Wake Up Narcolepsy Continues Funding for Advanced Research on Narcolepsy
Awards to Researchers at Harvard, Stanford and Toronto’s Hospital for Sick Children
WORCESTER, Mass., July 30, 2012 /PRNewswire-USNewswire/ — Wake Up Narcolepsy, Inc. (WUN), a nonprofit dedicated to broadening awareness of narcolepsy and accelerating the pace of medical discovery in the disorder, recently made research grants totaling $40,000 to three world-leading scientific investigators.
The awardees are:
- Dr. Emmanuel Mignot, director of the Center for Sleep Sciences and the Center for Narcolepsy at Stanford University’s School of Medicine, $20,000. Dr. Mignot is internationally recognized as having discovered the cause of narcolepsy. The WUN grant will underwrite his continuing work on the genetic and environmental co-factors contributing to the development of narcolepsy.
- Dr. Thomas Scammell, of Beth Israel Deaconess Medical Center, Boston, and Associate Professor of Neurology at Harvard Medical School, $15,000. Dr. Scammell’s laboratory is examining how positive emotions trigger cataplexy and if gene therapy can improve the sleepiness of narcoleptic mice. Though this research is still years away from application for people, these discoveries provide hope for more effective treatments.
- Dr. Indra Narang, Director of Sleep Medicine at the Hospital for Sick Children, Toronto, and Assistant Professor in Pediatrics at the University of Toronto, $5,000. The WUN grant will support her studies of narcolepsy in children.
Drs. Mignot and Scammell are repeat recipients of WUN support. The funds were raised by a team of five WUN volunteers who ran the 2012 Boston Marathon.
Narcolepsy is a neurological sleep disorder that affects some 200,000 Americans and 3 million people worldwide. The condition is characterized by excessive daytime sleepiness and often first appears in young people. Many sufferers also experience episodes of cataplexy, brief but debilitating periods of muscle weakness or complete physical collapse usually brought on by emotions such as laughter or surprise.
Narcolepsy can impair virtually every facet of a person’s life, from family and social interactions, to self-esteem and career choice. Though treatment is available for most sufferers, up to 10 years can pass before a proper diagnosis is made, robbing the sufferer – and the family – of an acceptable quality of life.
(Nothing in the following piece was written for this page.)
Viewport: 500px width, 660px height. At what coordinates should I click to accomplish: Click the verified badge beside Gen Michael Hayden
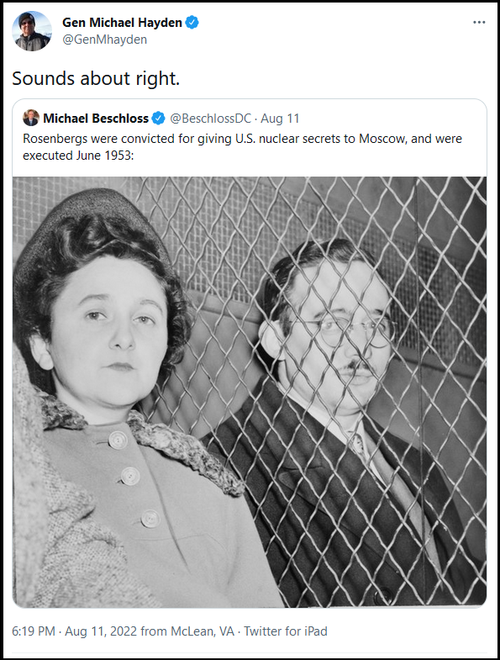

Shockingly, however, many physicians, teachers, parents and others who could help are not familiar with it symptoms. So delayed or inaccurate diagnosis can lead to years of unnecessary suffering. Raising public awareness and building support for finding a cure will help millions worldwide.
Monica Gow, WUN Executive Director and a member of the WUN Boston Marathon running team, said of the recent grants, “As the mother of a son with narcolepsy, I’m all too familiar with the life-altering effects of the condition, for both our son and our family. WUN works to raise awareness of narcolepsy, so proper diagnosis can take place faster, and to support research to find a cure. We are honored to continue our association with these and other world-class narcolepsy researchers.